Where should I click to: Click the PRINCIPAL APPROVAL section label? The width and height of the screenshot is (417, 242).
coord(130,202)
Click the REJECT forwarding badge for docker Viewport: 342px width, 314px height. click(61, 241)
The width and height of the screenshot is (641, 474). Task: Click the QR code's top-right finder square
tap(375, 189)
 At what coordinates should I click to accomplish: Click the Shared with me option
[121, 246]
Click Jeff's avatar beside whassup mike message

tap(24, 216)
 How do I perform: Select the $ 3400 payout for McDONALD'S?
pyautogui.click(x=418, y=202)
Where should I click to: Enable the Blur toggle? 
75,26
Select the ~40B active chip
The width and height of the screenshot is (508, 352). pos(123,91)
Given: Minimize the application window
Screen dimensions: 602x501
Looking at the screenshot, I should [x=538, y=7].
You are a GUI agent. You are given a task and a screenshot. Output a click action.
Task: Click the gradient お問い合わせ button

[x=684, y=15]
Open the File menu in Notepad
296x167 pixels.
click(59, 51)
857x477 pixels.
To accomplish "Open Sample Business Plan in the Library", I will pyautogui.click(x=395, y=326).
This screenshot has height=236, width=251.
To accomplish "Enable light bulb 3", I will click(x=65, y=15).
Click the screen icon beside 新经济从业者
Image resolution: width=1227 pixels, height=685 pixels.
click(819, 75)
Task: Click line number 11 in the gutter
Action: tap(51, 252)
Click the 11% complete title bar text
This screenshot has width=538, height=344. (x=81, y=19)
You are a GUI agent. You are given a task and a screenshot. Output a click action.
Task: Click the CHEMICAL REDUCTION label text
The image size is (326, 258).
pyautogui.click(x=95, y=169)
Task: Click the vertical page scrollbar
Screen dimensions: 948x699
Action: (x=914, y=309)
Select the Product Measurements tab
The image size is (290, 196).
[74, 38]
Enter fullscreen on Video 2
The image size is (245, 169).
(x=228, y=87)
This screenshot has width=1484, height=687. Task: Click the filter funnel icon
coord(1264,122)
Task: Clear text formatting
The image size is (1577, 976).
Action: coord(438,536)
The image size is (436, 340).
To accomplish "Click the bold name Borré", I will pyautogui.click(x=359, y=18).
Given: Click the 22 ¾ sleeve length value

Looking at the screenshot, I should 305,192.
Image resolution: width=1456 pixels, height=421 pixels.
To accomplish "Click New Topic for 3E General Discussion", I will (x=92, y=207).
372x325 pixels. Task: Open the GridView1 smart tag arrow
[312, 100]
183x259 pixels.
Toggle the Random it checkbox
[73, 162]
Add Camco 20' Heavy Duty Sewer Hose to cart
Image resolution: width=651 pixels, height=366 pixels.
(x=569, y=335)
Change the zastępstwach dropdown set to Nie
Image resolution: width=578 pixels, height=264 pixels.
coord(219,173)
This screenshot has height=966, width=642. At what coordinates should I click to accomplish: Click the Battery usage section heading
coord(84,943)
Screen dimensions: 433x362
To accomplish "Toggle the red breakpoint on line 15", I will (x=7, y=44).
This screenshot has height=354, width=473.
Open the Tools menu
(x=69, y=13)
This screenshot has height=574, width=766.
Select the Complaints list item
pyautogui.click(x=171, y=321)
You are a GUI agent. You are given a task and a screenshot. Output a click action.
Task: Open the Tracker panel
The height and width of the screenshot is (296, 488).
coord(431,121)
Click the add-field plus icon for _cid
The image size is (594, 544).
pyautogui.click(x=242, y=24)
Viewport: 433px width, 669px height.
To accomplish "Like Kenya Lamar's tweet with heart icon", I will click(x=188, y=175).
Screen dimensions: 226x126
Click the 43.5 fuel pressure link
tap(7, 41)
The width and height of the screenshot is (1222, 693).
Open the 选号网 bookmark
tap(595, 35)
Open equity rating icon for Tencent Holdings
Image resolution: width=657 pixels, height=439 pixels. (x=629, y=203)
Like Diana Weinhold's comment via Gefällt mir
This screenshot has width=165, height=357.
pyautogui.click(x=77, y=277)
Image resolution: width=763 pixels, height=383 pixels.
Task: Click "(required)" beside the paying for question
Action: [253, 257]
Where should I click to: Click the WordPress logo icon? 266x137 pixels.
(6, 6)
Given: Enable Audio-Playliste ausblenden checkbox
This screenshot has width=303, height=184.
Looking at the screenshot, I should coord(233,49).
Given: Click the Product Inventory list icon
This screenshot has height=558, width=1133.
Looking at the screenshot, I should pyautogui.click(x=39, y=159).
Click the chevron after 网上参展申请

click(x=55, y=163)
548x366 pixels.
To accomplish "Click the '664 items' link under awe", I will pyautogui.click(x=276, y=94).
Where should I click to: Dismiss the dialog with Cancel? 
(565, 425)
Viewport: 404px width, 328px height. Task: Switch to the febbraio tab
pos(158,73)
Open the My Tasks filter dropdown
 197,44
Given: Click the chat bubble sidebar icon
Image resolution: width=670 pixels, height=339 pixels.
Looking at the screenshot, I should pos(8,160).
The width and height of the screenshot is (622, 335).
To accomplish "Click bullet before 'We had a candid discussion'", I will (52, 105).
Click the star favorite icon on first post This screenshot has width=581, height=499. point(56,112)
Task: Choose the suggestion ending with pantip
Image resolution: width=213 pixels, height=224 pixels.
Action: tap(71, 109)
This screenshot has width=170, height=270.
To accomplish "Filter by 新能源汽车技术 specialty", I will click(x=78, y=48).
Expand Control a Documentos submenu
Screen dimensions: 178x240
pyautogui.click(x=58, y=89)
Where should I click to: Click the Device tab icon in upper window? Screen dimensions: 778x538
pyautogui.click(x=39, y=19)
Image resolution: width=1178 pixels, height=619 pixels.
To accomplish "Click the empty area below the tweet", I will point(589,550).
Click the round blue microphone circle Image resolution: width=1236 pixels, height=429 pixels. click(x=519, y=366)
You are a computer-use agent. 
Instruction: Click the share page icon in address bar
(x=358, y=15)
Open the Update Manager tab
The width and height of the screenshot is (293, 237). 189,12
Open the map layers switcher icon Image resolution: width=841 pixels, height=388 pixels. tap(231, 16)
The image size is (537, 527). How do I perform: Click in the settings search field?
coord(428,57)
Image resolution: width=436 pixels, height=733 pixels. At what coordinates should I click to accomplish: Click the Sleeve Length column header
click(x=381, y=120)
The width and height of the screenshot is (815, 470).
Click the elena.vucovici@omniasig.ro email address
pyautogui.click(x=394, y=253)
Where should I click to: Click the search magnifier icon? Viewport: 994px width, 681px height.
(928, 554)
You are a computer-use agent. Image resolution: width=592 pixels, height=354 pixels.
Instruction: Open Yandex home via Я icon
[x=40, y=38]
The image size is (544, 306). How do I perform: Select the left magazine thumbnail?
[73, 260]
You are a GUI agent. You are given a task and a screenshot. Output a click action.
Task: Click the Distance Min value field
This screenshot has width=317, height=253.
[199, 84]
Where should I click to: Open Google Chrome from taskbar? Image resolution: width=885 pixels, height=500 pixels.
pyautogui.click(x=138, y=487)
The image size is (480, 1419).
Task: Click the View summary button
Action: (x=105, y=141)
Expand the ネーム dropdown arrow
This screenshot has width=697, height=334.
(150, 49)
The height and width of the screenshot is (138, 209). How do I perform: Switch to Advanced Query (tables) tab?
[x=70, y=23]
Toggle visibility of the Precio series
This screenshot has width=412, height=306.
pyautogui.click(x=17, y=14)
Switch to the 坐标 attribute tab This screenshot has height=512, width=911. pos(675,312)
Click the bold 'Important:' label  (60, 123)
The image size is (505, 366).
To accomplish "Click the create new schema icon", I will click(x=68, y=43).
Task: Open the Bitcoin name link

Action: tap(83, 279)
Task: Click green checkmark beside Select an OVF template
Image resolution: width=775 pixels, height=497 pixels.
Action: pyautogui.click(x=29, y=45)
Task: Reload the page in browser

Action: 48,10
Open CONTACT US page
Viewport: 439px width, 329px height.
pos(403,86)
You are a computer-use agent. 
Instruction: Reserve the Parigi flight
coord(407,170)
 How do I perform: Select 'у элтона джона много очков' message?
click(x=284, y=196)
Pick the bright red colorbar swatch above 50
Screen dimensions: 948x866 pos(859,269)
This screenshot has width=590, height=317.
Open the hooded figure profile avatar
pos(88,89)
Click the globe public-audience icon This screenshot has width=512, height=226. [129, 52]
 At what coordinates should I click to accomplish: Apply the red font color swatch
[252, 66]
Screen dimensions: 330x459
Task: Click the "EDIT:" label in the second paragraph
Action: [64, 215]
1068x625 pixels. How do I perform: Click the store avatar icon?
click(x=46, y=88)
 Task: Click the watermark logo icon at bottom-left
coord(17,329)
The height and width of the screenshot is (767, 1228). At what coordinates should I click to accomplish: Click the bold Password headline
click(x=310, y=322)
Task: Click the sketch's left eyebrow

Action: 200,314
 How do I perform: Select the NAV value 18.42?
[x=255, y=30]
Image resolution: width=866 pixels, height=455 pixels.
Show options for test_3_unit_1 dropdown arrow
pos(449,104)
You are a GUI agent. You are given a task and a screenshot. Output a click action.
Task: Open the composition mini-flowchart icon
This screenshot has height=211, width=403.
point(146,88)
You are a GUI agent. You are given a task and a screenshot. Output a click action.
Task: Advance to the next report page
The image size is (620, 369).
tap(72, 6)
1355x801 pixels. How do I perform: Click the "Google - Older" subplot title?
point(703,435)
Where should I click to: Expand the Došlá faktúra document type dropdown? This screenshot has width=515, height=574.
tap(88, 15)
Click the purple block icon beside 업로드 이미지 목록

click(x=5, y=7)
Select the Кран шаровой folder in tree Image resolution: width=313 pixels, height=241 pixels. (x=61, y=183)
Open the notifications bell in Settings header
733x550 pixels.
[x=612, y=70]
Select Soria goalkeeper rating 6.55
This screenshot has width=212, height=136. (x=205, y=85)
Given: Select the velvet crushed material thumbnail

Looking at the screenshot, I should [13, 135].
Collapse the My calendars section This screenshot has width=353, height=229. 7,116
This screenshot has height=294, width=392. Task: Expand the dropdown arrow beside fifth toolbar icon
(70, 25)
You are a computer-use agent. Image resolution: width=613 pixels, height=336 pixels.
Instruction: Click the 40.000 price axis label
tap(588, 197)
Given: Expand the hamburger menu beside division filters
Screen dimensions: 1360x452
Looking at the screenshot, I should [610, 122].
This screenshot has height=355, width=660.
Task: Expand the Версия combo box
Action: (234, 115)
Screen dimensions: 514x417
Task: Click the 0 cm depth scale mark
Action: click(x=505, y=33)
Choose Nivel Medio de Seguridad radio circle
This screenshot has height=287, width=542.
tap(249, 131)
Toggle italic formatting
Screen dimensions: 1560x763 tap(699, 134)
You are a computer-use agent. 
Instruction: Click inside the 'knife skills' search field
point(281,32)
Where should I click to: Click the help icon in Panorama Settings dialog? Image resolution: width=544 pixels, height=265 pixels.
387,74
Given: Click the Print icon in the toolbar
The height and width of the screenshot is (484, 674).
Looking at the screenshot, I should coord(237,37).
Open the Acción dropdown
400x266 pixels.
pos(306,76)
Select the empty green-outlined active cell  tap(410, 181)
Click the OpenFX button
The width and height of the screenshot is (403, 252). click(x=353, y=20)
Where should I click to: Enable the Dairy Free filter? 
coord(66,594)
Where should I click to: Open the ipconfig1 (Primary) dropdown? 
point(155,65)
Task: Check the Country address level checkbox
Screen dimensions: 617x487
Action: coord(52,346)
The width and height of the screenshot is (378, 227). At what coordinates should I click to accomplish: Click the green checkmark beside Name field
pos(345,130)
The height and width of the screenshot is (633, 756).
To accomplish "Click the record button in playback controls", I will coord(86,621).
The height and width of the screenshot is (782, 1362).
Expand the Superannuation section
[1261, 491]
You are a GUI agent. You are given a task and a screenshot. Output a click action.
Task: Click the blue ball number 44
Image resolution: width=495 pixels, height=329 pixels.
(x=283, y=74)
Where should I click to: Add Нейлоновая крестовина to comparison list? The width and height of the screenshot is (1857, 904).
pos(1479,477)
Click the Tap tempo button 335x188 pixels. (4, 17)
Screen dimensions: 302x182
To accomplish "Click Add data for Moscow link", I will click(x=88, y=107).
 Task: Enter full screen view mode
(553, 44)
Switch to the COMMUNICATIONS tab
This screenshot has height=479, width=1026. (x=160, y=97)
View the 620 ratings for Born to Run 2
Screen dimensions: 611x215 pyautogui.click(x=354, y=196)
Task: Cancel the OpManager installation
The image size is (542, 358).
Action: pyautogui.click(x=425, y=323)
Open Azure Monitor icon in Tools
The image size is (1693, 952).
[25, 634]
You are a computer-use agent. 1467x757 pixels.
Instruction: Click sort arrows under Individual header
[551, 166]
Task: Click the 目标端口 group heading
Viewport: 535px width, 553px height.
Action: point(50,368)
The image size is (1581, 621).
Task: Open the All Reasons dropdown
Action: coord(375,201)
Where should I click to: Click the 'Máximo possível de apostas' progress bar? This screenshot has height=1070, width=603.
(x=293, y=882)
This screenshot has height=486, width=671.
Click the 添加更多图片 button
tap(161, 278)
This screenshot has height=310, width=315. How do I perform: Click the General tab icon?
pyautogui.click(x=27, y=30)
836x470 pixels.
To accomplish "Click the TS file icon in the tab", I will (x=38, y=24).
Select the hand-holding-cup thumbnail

What you are asked to do: Here the job is to set down exactly the lines of the material above that fall between the one with "Screen dimensions: 948x699" and the one with "183x259 pixels.", inclusive, and nothing beyond them.

Answer space:
Screen dimensions: 948x699
Action: (x=914, y=309)
Select the Product Measurements tab
The image size is (290, 196).
[74, 38]
Enter fullscreen on Video 2
The image size is (245, 169).
(x=228, y=87)
This screenshot has width=1484, height=687. Task: Click the filter funnel icon
coord(1264,122)
Task: Clear text formatting
The image size is (1577, 976).
Action: coord(438,536)
The image size is (436, 340).
To accomplish "Click the bold name Borré", I will pyautogui.click(x=359, y=18).
Given: Click the 22 ¾ sleeve length value

Looking at the screenshot, I should 305,192.
Image resolution: width=1456 pixels, height=421 pixels.
To accomplish "Click New Topic for 3E General Discussion", I will (x=92, y=207).
372x325 pixels. Task: Open the GridView1 smart tag arrow
[312, 100]
183x259 pixels.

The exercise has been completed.